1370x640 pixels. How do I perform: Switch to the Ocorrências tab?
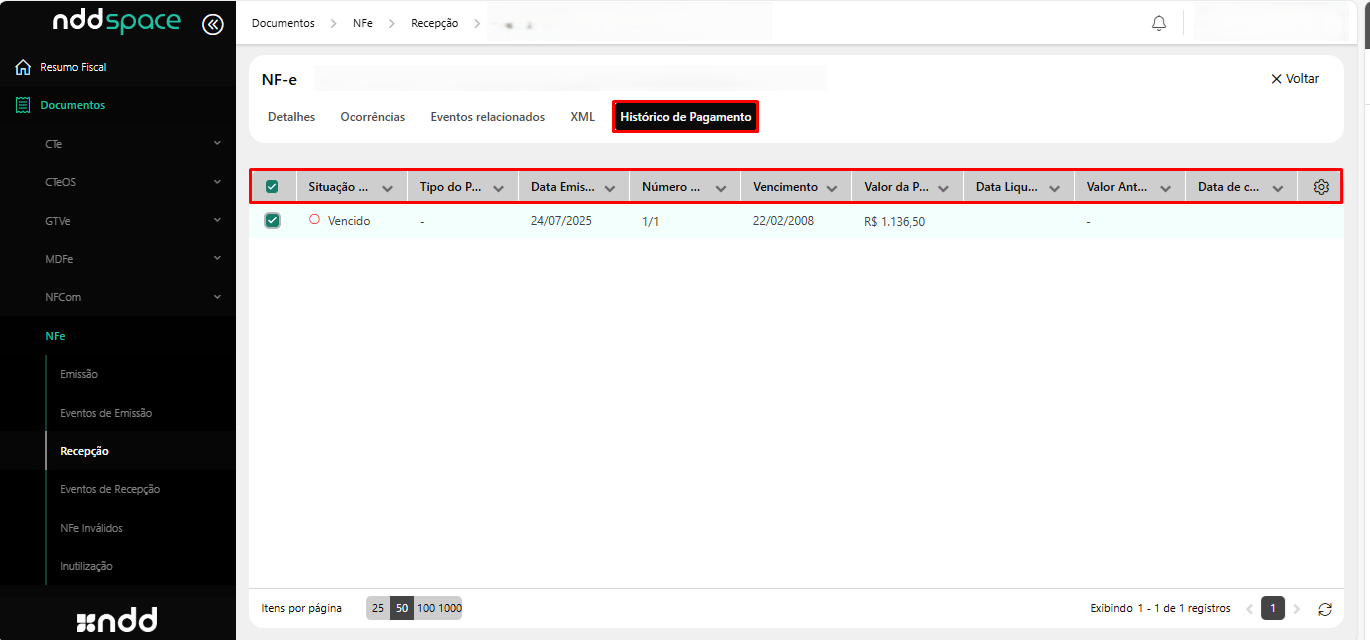372,117
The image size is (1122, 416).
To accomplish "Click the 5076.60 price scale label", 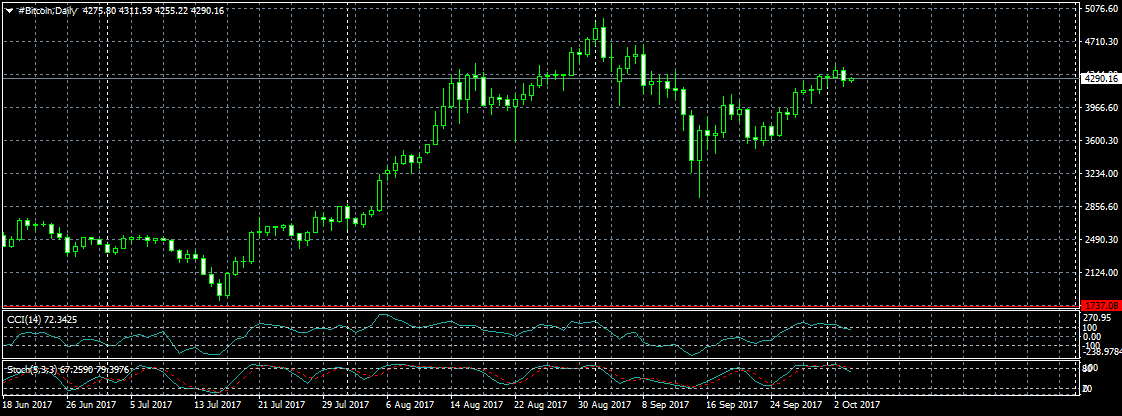I will click(x=1100, y=9).
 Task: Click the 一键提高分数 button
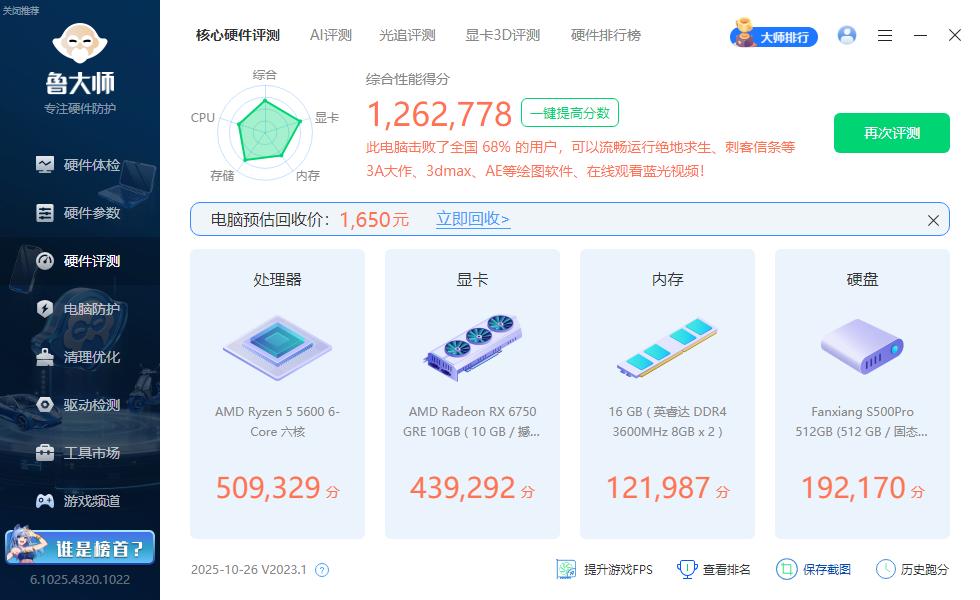(569, 113)
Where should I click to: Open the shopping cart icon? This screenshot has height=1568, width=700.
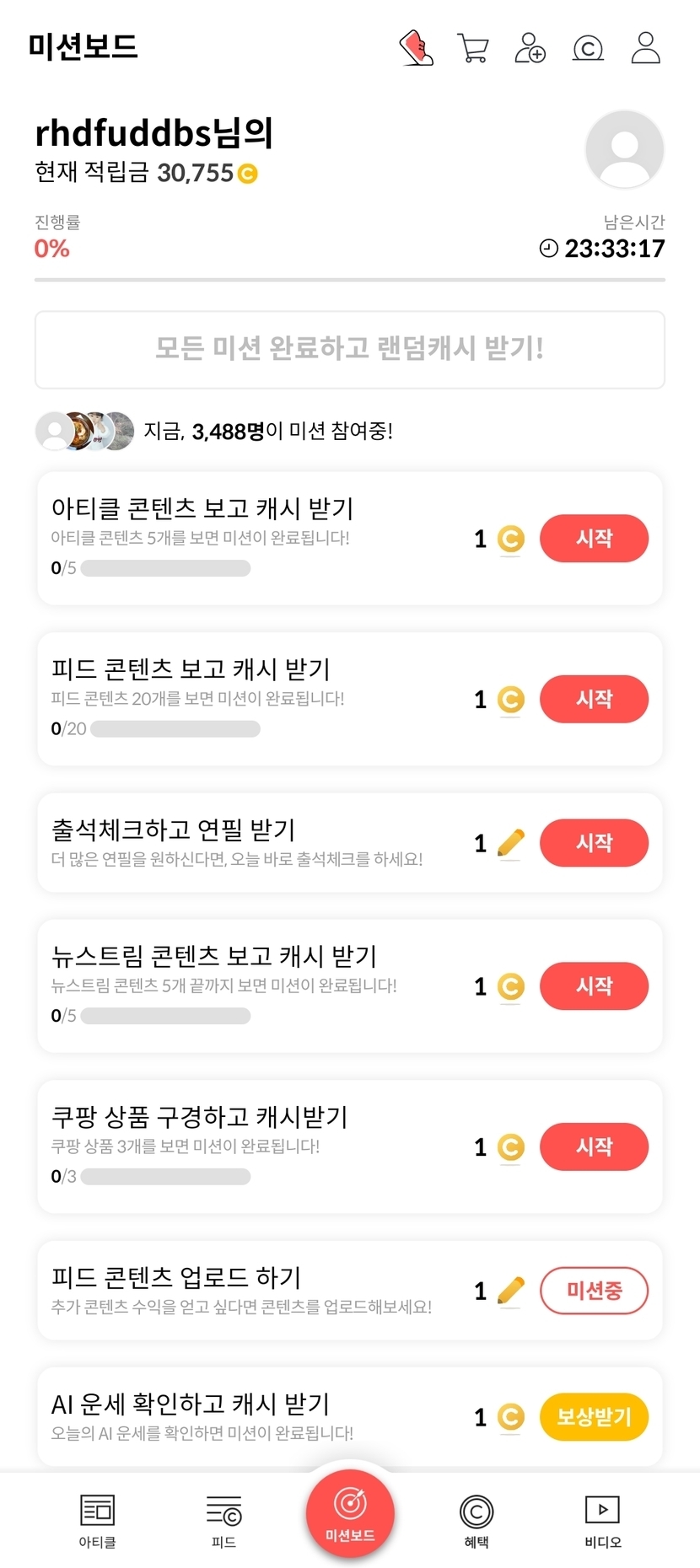pos(473,48)
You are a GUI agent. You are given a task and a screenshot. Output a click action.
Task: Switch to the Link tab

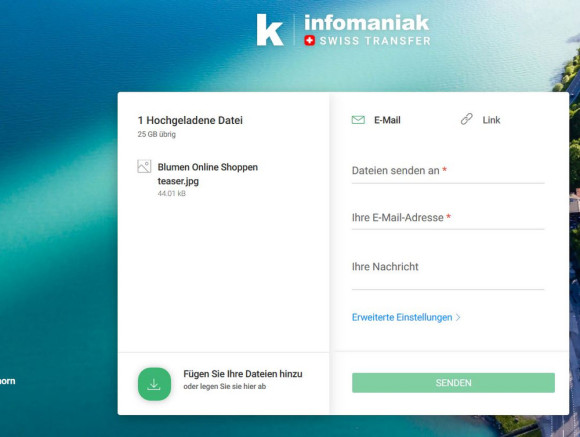click(x=480, y=120)
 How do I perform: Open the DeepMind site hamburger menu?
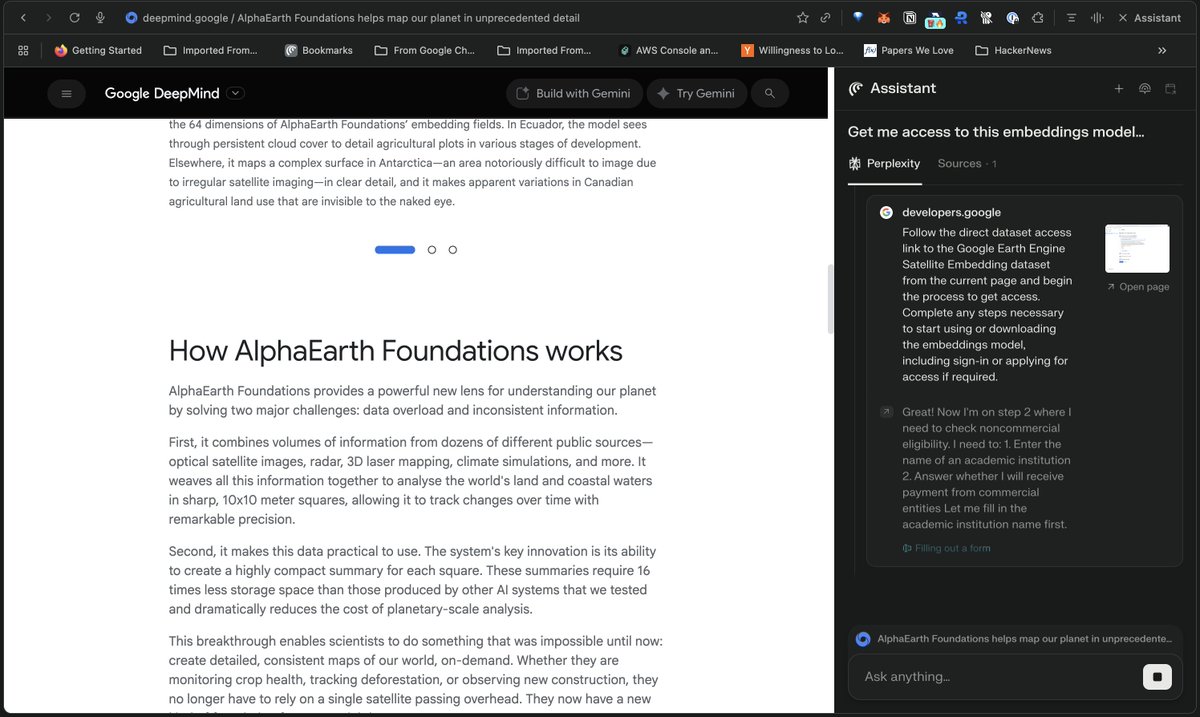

> What needs to be done: Reproduce word for word the lines from the one containing "Where should I" through the end of the data, both ends kept. Drop the pictures.

> Answer to the problem:
Where should I click to: Open the shopping cart icon? This screenshot has height=1568, width=700.
pos(473,48)
You are a GUI agent. You are given a task and a screenshot. Output a click action.
Task: Switch to the Link tab

click(x=480, y=120)
 How do I perform: Open the DeepMind site hamburger menu?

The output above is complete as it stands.